I'm a portfolio manager at Baillie Gifford, and I started there 24 years ago this week. Although it might be unusual for people to transition from different academic disciplines into fund management, Baillie Gifford deliberately recruits curious and diverse individuals straight out of college. We focus on character and curiosity, and we provide the necessary financial training, often through the CFA charter, to fill in the gaps.
Malcolm, Helen, and I sit at the heart of Baillie Gifford, receiving ideas from various teams. We are deliberately different individuals to bring a range of perspectives. Malcolm is the pessimist, always thinking about what could go wrong and approaching the portfolio from a top-down perspective. I focus on the balance of the portfolio, considering long-term economic exposures and risks. Helen, who manages the team, is detail-oriented and disciplined, ensuring that processes run smoothly and commitments are met.
Our philosophy is to be more patient than the average investor, with holding periods typically between 5 and 10 years. We look for companies that grow their earnings over time, ensuring that share prices are correlated with the fundamentals of the companies. We aim to uncover growth that is not yet widely recognized by the market, which is often hard to model and predict.
We understand that every holding will have a range of outcomes, so we encourage our analysts to think in probabilistic terms, avoiding a single central case for each stock. We accept that some investments may not perform as expected, but others will multiply in value. This approach is based on expected return distributions.
Growth investing over the past decade has often been associated with technology and the Magnificent Seven. However, our approach is broader. About a third of our portfolio consists of compounding stocks—companies that grow steadily over time. Another third is in disruptors—companies that are creating new models or technologies and disrupting established industries. The final third is in capital allocators—experienced management teams that make strategic decisions against prevailing wisdom.
One exciting buy-side example is Royalty Pharma, a company that provides pharmaceutical companies with royalties on their newly launched drugs. This allows pharma companies to fund new drug discovery programs. Royalty Pharma is a leader in this field with a 60% market share and has been growing at double-digit rates. Despite this, static royalties account for only 2% of the total market, leaving plenty of room for growth. The company is valued at a single-digit P/E, making it an attractive investment.

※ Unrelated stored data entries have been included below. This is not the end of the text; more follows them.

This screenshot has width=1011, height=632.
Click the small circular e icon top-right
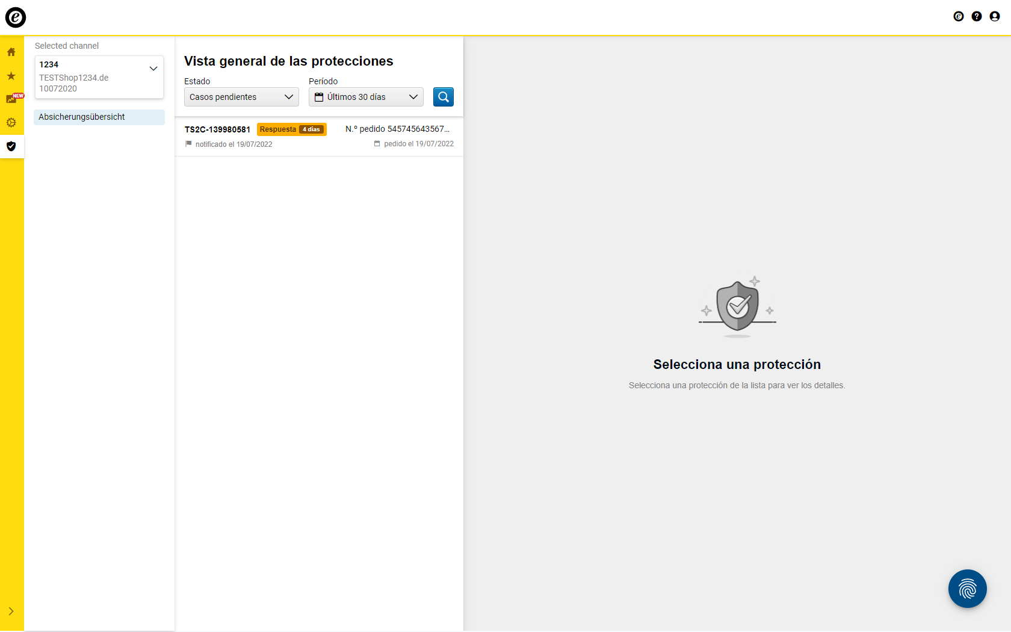(x=959, y=16)
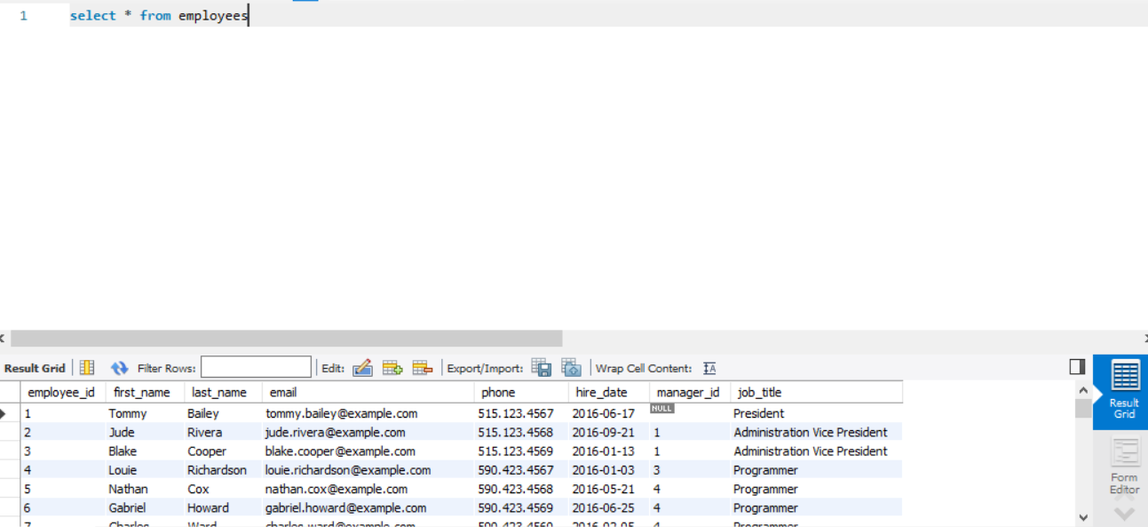Click the Filter Rows input box
The width and height of the screenshot is (1148, 527).
click(x=256, y=365)
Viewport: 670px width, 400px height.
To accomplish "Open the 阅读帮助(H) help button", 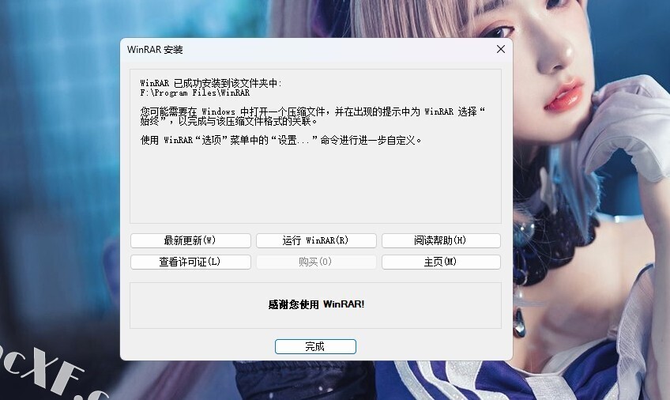I will click(441, 240).
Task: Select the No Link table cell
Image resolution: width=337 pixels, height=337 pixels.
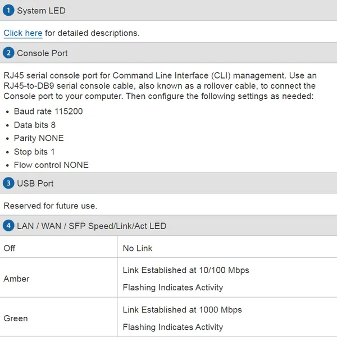Action: pos(138,248)
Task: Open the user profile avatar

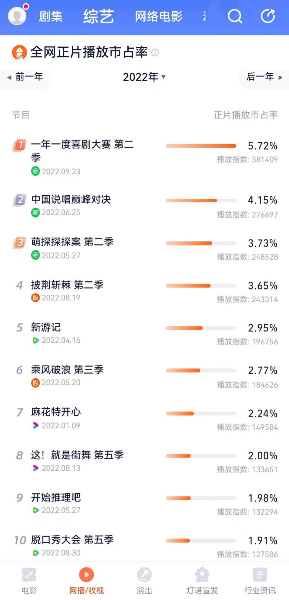Action: point(17,16)
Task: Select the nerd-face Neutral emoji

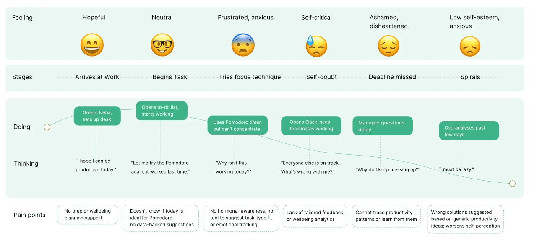Action: click(x=162, y=45)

On the sell side, we look for companies that either disappoint, fail to meet their goals, or become too expensive. A recent example is Axon, which makes tasers and body cameras for police forces. While the company has strong structural growth factors, its share price has more than tripled over the past five years, far exceeding our forward-looking hypothesis. We have decided to step back and revisit the investment if the shares were to drop to half their current price.
At Baillie Gifford, we are on the road a lot, meeting with companies, suppliers, and customers. Our team conducts about 4,000 company meetings annually. We believe that speaking to people and understanding their perspectives is crucial for uncovering growth opportunities. We also use tools to replicate the factors behind our current holdings, but most of our ideas come from these face-to-face interactions.
Our competitive advantage lies in our long-term focus and the way we treat our people and their ideas. Baillie Gifford is a partnership that has been around for over 110 years, and we have unlimited liability, which aligns us closely with our clients' interests. We have an institutional time horizon of 10 to 20 years, which is different from most businesses. Our scouting network, where teams bring us ideas from around the world, allows us to analyze and contextualize these opportunities globally.
Volatility is a part of the market, and we try to remain clear-headed during such times. When markets are volatile, we often turn off our screens, go for walks, and focus on deeper conversations with companies. We look for opportunities where volatility can be advantageous, such as finding growth in emerging markets, healthcare, and long-term brands. For instance, after waiting for 20 years, we recently found an opportunity to invest in LVMH, a luxury brand, at a price that offers a high return over a decade.
We are also excited about industries that are inflecting on their growth, such as semiconductors and sensors. The push to onshore semiconductor production in North America is creating significant opportunities. Additionally, energy transition companies are accelerating their growth as the world moves away from hydrocarbons towards cleaner and cheaper energy sources. This shift feels very promising for long-term investors.